Understanding the role of bulge‐length dependent RNA stacking energetics in determining HIV‐1 TAR‐Tat peptide binding energetics in vitro and in cells

RNAs undergo conformational adaptation upon binding to proteins and small molecules to optimize inter‐molecular interactions. The thermodynamic propensity of an RNA to adopt a bound conformational ensemble is an important determinant of the overall thermodynamic binding affinity. However, little is known regarding this energetic cost because it requires measuring the relative populations of low‐abundance short‐lived bound conformations in the apo‐ensemble that may not be detectable using conventional biophysical methods. Here, using NMR‐derived measurements of stacking equilibria, we examined the contribution of bulge‐length dependent (n=0‐7) stacking energetics on the binding affinity of the transactivation response element (TAR) to the arginine‐rich motif Tat peptide. For most bulge lengths examined (n=2‐7), we observe a striking linear relationship between the differences in stacking energetics and differences in binding energetics. This relationship was dependent on the ability to form a base triple.
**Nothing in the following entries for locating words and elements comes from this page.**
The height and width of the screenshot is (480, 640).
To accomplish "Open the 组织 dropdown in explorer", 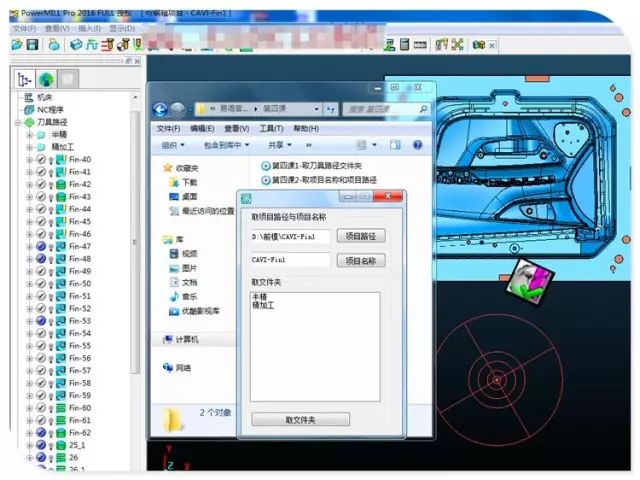I will point(174,145).
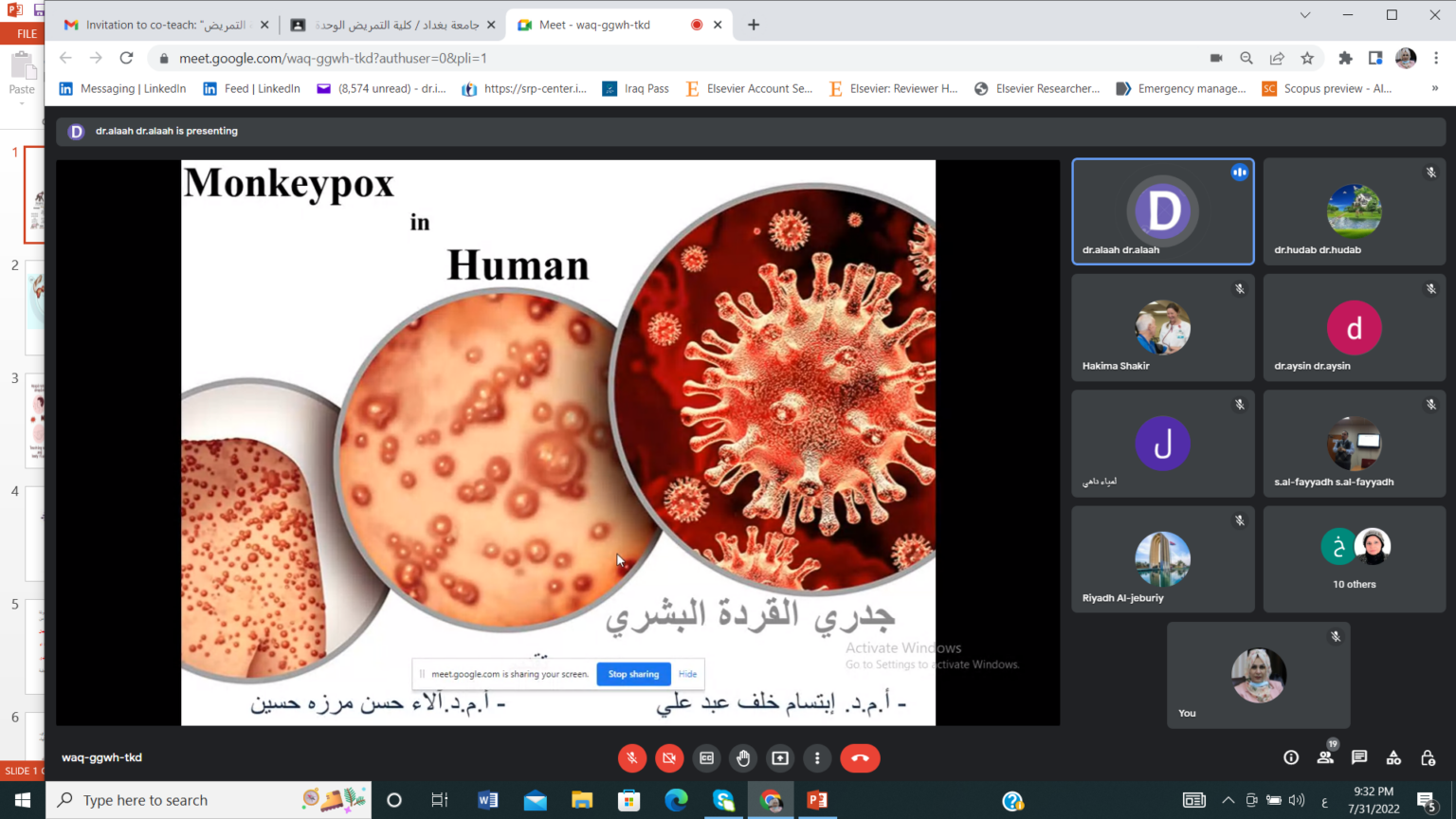This screenshot has width=1456, height=819.
Task: Open the 10 others participants tile
Action: [x=1354, y=559]
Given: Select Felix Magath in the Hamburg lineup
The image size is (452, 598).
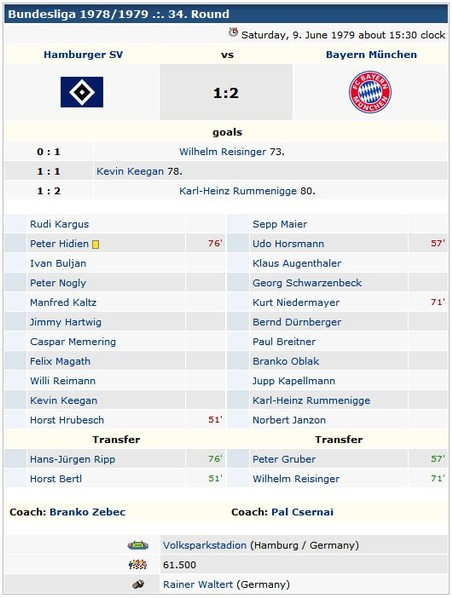Looking at the screenshot, I should click(x=60, y=361).
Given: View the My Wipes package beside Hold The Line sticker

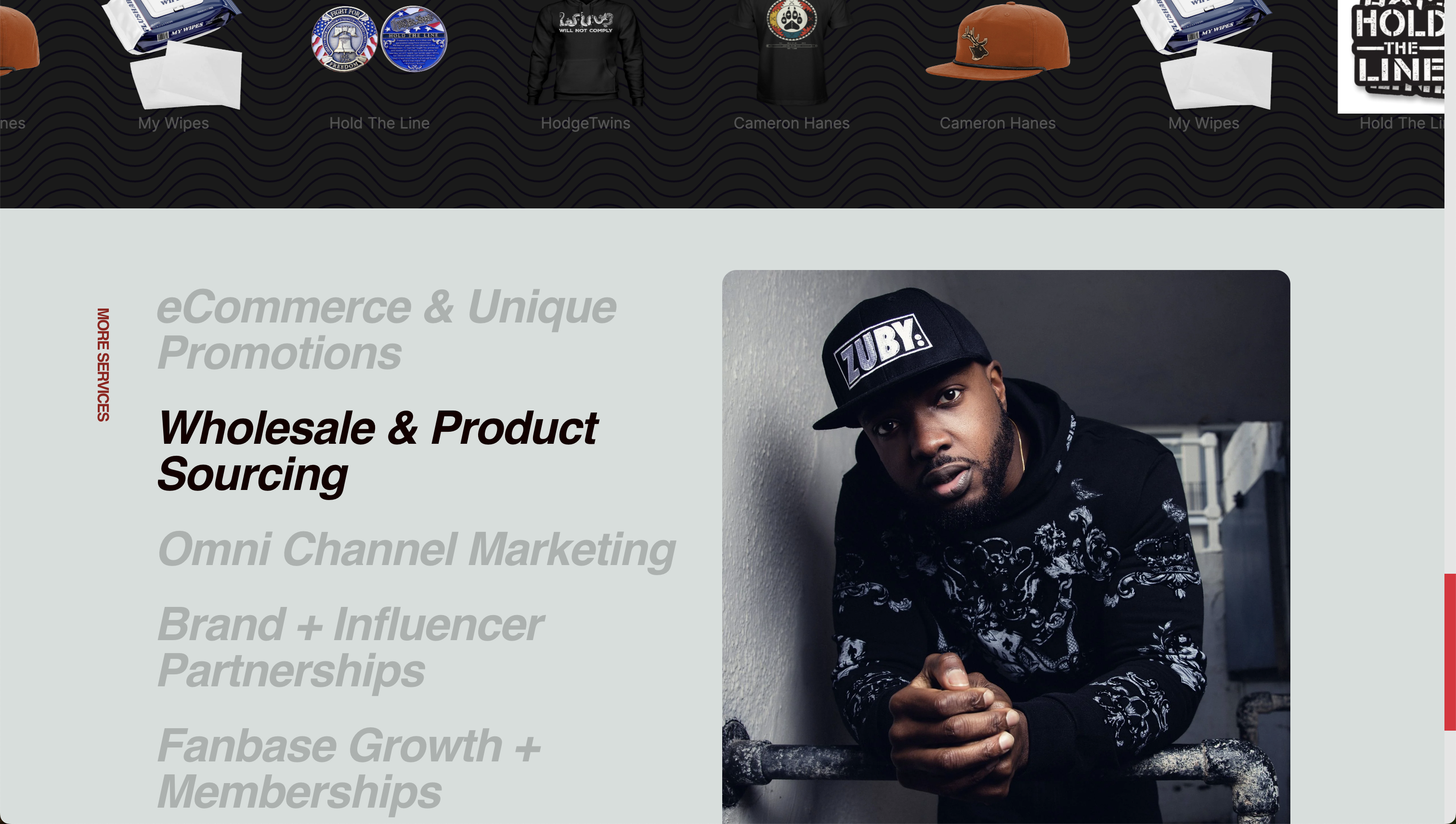Looking at the screenshot, I should tap(1204, 55).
Interestingly, similar trends for bulge‐dependent transactivation were observed in cell‐based transactivation assays, though some differences were also observed that likely reflect additional interactions with the super elongation complex. Our results provide a framework for linking RNA dynamics to binding energetics in vitro and in vivo and highlight the importance of stacking energetics and base triple formation in the conformational adaptation of HIV‐1 TAR.